> [SOURCE TEXT]:
==================================================
Very helpful links, thanks ;-)

> + */
> +#include "qemu/qht.h"
> +#include "qemu/atomic.h"
> +
> +static inline uint64_t qht_elems_to_buckets(uint64_t n_elems)
> +{
> +    return pow2ceil(n_elems / QHT_BUCKET_ENTRIES);
> +}
> +
> +static inline void qht_head_init(struct qht_bucket *b)
> +{
> +    memset(b, 0, sizeof(*b));
> +    qemu_spinlock_init(&b->lock);
> +    seqlock_init(&b->sequence);
> +}
> +
> +static inline void qht_chain_destroy(struct qht_bucket *head)
> +{
> +    struct qht_bucket *curr = head->next;
> +    struct qht_bucket *prev;
> +
> +    while (curr) {
> +        prev = curr;
> +        curr = curr->next;
> +        qemu_vfree(prev);
> +    }
> +}
> +
> +/* pass only an orphan map */
> +static void qht_map_destroy(struct qht_map *map)
> +{
> +    uint64_t i;
> +
> +    for (i = 0; i < map->n; i++) {
> +        qht_chain_destroy(&map->buckets[i]);
> +    }
> +    qemu_vfree(map->buckets);
> +    g_free(map);
> +}
> +
> +static void qht_map_reclaim(struct rcu_head *rcu)
> +{
> +    struct qht_map *map = container_of(rcu, struct qht_map, rcu);
> +
> +    qht_map_destroy(map);
> +}
> +
> +static struct qht_map *qht_map_create(uint64_t n)
> +{
> +    struct qht_map *map;
> +    uint64_t i;
> +
> +    assert(n <= (1ULL << 32)); /* we're using a 32-bit hash func */
> +    map = g_malloc(sizeof(*map));
> +    map->n = n;
> +    map->n_items = 0;
> +    map->n_items_threshold = n * QHT_BUCKET_ENTRIES / 2;
> +    map->buckets = qemu_memalign(QEMU_CACHELINE, sizeof(*map->buckets) * n);
> +    for (i = 0; i < n; i++) {
> +        qht_head_init(&map->buckets[i]);
> +    }
> +    return map;
> +}
> +
> +static inline void qht_publish(struct qht *ht, struct qht_map *new)
> +{
> +    /* Readers should see a properly initialized map; pair with smp_rmb() */
> +    smp_wmb();
> +    atomic_set(&ht->map, new);
> +}
> +
> +void qht_init(struct qht *ht, uint64_t n_elems, unsigned int mode)
> +{
> +    struct qht_map *map;
> +    uint64_t n = qht_elems_to_buckets(n_elems);
> +
> +    map = qht_map_create(n);
> +    ht->mode = mode;
> +    qht_publish(ht, map);
> +}
> +
> +/* call only when there are no readers left */
> +void qht_destroy(struct qht *ht)
==================================================
> [EXCERPTED RECORDS]:
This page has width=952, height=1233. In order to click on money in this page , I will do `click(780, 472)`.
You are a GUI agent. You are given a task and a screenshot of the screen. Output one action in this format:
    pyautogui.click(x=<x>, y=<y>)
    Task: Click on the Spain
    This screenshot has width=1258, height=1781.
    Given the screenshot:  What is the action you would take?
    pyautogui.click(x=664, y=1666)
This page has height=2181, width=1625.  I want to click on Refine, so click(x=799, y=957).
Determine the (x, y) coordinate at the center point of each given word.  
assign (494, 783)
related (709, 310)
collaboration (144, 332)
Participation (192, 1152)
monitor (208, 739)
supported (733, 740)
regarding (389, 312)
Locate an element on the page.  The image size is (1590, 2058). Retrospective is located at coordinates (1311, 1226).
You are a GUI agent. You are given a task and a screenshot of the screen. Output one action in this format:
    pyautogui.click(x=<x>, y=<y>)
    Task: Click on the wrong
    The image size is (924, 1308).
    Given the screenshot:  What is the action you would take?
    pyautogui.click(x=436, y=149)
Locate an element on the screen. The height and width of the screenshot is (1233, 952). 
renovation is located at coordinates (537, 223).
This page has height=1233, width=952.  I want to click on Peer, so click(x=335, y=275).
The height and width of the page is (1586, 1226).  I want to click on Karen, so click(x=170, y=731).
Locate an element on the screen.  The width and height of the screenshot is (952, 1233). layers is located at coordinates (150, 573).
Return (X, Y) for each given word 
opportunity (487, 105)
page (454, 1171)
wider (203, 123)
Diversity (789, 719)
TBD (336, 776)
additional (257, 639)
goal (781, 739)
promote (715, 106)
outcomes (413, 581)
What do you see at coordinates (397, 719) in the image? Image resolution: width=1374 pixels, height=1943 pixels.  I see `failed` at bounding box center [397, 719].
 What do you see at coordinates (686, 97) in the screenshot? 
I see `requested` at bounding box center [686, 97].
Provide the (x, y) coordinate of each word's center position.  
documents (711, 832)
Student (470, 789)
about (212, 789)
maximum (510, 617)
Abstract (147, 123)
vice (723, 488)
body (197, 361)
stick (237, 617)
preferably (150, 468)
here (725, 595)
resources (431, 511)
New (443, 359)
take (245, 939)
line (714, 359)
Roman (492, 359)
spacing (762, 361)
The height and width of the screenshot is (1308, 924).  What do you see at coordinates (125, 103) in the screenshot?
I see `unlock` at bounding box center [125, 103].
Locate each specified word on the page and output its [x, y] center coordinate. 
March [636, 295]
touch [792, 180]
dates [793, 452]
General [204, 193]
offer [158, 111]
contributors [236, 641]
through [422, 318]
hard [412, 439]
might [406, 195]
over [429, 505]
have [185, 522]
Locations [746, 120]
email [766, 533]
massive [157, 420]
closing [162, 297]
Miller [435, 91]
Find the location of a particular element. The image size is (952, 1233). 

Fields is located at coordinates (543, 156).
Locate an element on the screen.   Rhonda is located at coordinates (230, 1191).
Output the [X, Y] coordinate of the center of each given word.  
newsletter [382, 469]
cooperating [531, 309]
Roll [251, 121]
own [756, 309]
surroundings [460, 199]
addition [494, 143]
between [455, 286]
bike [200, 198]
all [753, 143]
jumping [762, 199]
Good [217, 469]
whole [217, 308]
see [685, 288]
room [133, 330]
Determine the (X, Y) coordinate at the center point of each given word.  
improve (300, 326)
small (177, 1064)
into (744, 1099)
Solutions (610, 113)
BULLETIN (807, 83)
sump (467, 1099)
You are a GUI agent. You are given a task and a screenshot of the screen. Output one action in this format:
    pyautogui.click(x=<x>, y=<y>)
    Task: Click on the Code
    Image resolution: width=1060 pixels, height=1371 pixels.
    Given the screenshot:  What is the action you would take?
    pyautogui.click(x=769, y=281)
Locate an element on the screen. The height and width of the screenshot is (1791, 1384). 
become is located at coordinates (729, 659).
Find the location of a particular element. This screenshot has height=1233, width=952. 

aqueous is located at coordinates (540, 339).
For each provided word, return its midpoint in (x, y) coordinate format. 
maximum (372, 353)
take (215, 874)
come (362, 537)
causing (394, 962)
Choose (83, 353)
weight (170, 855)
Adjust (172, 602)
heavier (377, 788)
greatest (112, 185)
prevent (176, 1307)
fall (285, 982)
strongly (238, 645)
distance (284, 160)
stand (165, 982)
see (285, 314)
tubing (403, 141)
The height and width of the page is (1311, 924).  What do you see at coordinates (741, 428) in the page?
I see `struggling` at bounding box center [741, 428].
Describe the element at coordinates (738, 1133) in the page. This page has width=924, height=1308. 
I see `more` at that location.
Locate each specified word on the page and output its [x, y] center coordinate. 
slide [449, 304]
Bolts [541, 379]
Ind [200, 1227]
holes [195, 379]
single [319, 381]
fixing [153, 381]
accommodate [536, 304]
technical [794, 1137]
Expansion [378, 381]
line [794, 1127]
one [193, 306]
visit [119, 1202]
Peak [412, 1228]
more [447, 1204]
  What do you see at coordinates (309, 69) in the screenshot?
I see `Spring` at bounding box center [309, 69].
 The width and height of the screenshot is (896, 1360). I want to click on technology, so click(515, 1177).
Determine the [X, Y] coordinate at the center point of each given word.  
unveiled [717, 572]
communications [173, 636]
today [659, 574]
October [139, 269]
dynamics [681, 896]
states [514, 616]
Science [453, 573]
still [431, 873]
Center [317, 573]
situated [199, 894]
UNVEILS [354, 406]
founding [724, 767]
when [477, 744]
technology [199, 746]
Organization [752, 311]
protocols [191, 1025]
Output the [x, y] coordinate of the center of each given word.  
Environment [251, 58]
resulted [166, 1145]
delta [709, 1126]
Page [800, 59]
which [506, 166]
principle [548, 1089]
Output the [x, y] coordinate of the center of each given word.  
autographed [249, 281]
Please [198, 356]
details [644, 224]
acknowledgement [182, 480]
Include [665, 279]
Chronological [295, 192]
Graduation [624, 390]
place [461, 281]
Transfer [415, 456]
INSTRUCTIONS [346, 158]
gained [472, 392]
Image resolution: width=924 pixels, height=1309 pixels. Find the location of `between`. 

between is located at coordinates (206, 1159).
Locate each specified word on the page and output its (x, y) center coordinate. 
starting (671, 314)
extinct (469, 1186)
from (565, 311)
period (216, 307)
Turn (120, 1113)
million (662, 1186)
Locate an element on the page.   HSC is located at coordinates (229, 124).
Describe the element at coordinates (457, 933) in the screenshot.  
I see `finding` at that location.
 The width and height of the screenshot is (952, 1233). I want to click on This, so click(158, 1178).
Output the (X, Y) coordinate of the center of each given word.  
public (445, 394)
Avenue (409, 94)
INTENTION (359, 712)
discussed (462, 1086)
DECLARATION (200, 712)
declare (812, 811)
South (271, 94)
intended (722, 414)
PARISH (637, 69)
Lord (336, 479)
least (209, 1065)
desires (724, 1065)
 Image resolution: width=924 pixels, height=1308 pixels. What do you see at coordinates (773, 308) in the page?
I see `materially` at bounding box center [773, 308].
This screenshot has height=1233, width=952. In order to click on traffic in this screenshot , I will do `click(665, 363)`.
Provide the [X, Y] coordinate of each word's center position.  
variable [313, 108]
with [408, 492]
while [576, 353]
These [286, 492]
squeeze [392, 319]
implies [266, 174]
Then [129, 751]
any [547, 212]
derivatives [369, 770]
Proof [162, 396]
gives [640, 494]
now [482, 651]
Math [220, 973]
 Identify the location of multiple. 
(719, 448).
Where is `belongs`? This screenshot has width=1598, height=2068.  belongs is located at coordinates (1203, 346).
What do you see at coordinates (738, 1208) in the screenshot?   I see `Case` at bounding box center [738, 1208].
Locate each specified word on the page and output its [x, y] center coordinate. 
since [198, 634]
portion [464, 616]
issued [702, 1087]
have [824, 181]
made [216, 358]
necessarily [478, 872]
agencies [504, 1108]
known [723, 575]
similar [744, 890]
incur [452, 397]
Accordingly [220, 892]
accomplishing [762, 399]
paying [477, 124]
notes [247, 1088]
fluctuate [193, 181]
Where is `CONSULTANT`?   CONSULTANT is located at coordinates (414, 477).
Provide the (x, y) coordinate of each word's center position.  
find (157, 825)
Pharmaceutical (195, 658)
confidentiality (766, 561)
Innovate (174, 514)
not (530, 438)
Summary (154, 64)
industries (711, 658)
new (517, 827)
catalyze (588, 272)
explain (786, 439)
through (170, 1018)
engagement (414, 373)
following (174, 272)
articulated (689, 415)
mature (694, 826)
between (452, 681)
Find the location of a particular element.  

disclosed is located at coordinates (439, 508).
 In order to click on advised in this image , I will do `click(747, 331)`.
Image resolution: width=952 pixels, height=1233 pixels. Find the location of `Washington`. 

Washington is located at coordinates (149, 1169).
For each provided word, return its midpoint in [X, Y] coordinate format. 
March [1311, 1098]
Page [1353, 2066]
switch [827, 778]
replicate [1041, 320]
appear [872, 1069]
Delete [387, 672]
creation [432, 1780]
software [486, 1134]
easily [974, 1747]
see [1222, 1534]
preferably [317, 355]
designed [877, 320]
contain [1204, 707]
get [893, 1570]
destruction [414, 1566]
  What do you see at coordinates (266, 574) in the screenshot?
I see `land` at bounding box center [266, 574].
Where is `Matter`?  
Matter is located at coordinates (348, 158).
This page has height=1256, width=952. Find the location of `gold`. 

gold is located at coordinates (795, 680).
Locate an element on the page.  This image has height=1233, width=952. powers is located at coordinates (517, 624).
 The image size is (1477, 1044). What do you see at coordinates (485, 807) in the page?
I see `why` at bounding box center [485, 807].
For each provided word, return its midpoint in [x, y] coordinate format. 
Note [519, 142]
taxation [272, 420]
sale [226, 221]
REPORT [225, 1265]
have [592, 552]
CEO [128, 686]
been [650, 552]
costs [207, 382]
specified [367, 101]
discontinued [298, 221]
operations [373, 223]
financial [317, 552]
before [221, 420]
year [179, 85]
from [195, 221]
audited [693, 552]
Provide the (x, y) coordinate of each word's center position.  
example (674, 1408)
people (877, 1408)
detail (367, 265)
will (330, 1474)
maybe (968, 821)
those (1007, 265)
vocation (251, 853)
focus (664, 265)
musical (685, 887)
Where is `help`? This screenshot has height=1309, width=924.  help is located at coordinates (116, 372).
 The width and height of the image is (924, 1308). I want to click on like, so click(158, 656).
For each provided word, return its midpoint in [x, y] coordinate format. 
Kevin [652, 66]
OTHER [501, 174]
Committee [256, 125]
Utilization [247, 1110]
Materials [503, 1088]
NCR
==================================================
> [WHAT THIS TASK INVOLVES]:
In the qht patch, reproduce verbatim the passage that opens with the line containing "Very helpful links, thanks" and closes with "uint64_t qht_elems_to_buckets(uint64_t n_elems)". The data above is separate material with no connection to the qht patch.

> [RESPONSE TO THE EXERCISE]:
Very helpful links, thanks ;-)

> + */
> +#include "qemu/qht.h"
> +#include "qemu/atomic.h"
> +
> +static inline uint64_t qht_elems_to_buckets(uint64_t n_elems)